___ SUPPLIED RECORDS ___
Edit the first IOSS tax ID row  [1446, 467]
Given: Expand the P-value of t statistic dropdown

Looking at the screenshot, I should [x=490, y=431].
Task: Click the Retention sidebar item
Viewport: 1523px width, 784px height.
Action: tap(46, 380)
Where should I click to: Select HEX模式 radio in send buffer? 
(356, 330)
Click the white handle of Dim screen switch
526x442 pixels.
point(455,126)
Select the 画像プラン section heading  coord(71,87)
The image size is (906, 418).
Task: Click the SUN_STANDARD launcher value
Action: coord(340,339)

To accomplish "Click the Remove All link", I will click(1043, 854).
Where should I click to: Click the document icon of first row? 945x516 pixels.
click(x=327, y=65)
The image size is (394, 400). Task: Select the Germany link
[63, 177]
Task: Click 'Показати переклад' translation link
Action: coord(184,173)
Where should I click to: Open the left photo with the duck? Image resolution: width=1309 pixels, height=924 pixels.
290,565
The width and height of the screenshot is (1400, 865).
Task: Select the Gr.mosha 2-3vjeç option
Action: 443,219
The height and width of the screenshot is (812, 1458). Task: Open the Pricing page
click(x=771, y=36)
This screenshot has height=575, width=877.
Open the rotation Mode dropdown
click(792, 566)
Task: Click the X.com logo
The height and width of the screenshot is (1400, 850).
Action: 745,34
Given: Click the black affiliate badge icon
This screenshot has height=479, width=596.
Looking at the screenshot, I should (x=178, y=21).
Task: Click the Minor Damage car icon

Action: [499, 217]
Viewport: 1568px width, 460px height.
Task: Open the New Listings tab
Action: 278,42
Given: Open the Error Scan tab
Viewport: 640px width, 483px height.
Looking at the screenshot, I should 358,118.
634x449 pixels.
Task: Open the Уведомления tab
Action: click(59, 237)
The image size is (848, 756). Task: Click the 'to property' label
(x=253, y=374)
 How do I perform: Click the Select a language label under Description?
___
(EXERCISE BRIEF)
Exactly and only the lines from the one containing "Given: Click the black affiliate badge icon" to the end of the entries above are to be written out.

(RESPONSE TO THE TASK)
Given: Click the black affiliate badge icon
This screenshot has height=479, width=596.
Looking at the screenshot, I should (x=178, y=21).
Task: Click the Minor Damage car icon

Action: [499, 217]
Viewport: 1568px width, 460px height.
Task: Open the New Listings tab
Action: 278,42
Given: Open the Error Scan tab
Viewport: 640px width, 483px height.
Looking at the screenshot, I should 358,118.
634x449 pixels.
Task: Open the Уведомления tab
Action: click(59, 237)
The image size is (848, 756). Task: Click the 'to property' label
(x=253, y=374)
 How do I perform: Click the Select a language label under Description?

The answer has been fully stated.